Hester was on the point of answering, when Piers stormed into the dressing room.
‘Hester! I want you to change into Nell’s costume right away. You’ve watched the solo she does in Act Two, haven’t you?’
Hester nodded. Her chest felt constricted, as though her heart had grown too large and was trying to break through her ribcage. ‘You look like a confused rabbit, Hester. Hurry up now and get Nell’s costume on. You’re dancing instead of her in Act Two.’
‘But where … ?’
‘Taken ill, of course. Gone to my house to be looked after by Ruby. Perfect timing.’
Dinah said, ‘Don’t worry, Piers. I’ll get her make-up done. She’ll be ready.’
Piers nodded and rushed from the room, presumably to warn the rest of the company that there would be a new Oriental dancer appearing tonight.
‘Your big chance, Hester,’ said Dinah. ‘Stay quite still or I’ll be drawing black lines down your cheeks instead of round your eyes.’
‘But why didn’t he ask Simone? Or you? What if I don’t know all the steps?’ Mixed with her fear was the feeling that Dinah had more right to a solo than she did. She’d been in the company longer. Surely she ought to have been chosen?

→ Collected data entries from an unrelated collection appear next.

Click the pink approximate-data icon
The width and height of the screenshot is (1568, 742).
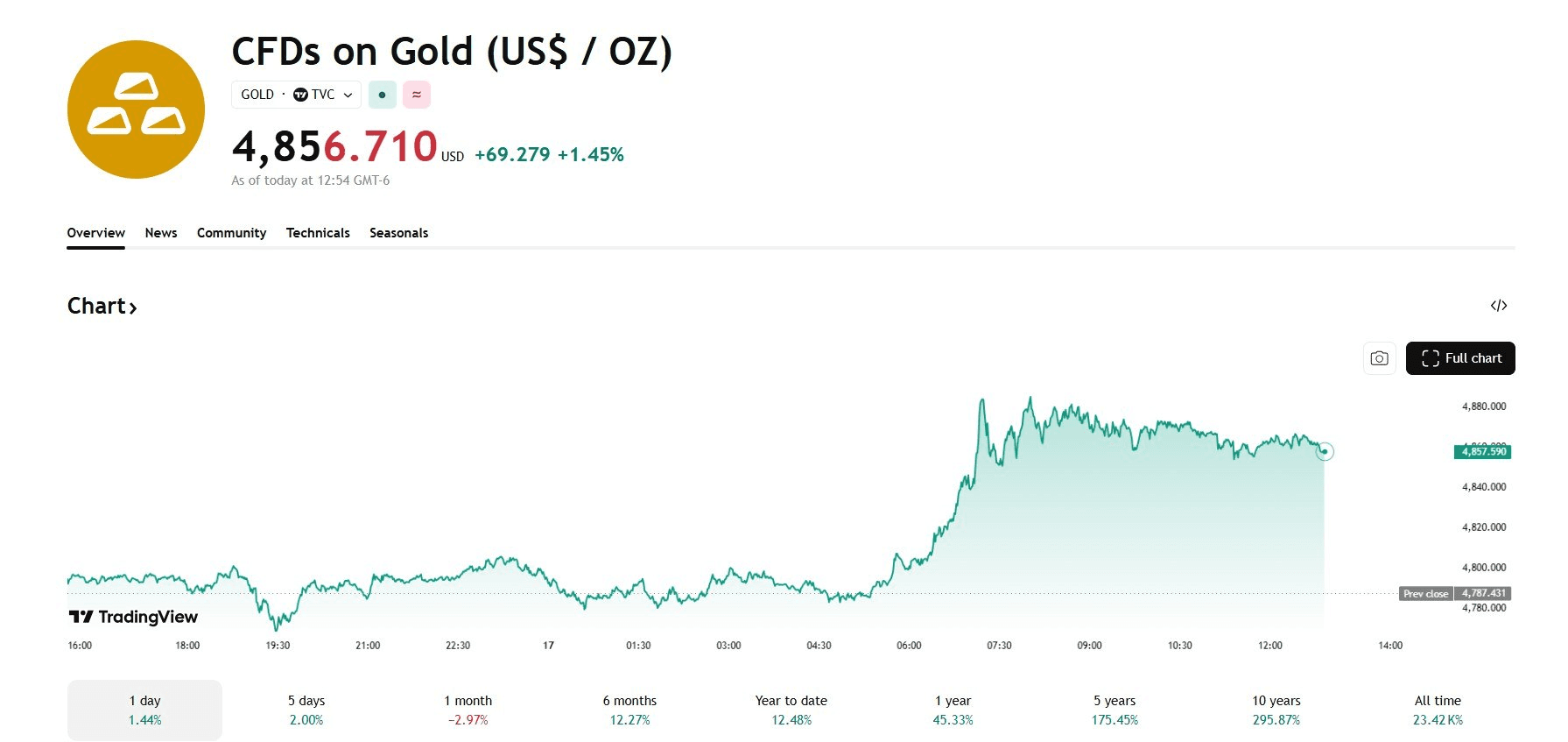tap(417, 95)
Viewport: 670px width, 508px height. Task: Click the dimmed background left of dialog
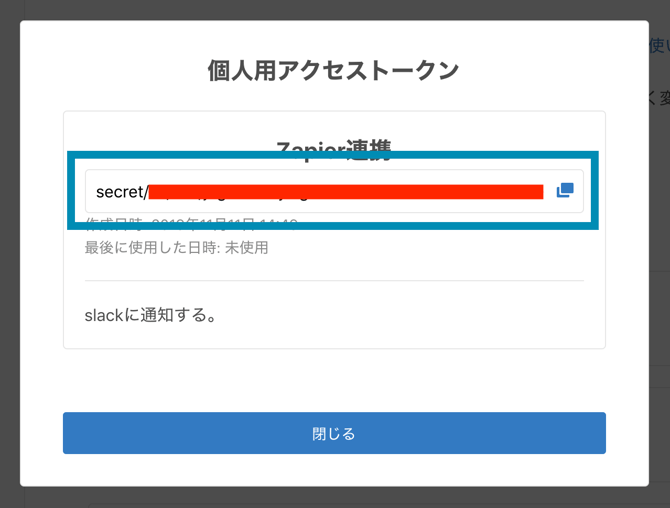click(x=9, y=250)
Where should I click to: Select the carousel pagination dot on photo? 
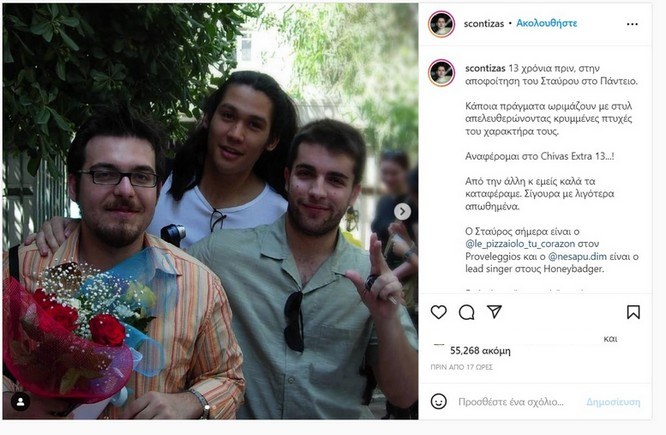(206, 407)
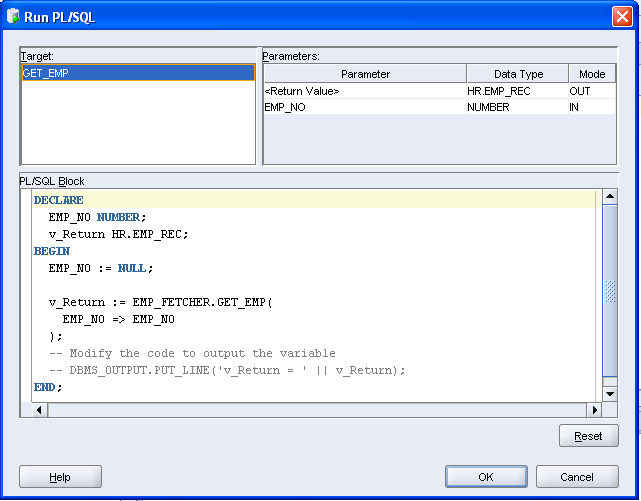Click the code editor's vertical scrollbar thumb
Image resolution: width=641 pixels, height=501 pixels.
[610, 290]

‘You do,’ said Dinah. ‘You’ve watched Nell do it often enough. He didn’t ask Simone because you’re better, that’s all. And you’re better than me as well. I don’t mind, Hester, really. Open your mouth for the lipstick.’
‘But what about Nell?’
‘What about her? She’s not Madame P. She’ll be thrilled for you. Not everyone in this company is a jealous bitch, though I grant you there are some people who might be trying to trip you up!’
‘Oh, God, what if I’m a disaster, Dinah? What if I let Piers down?’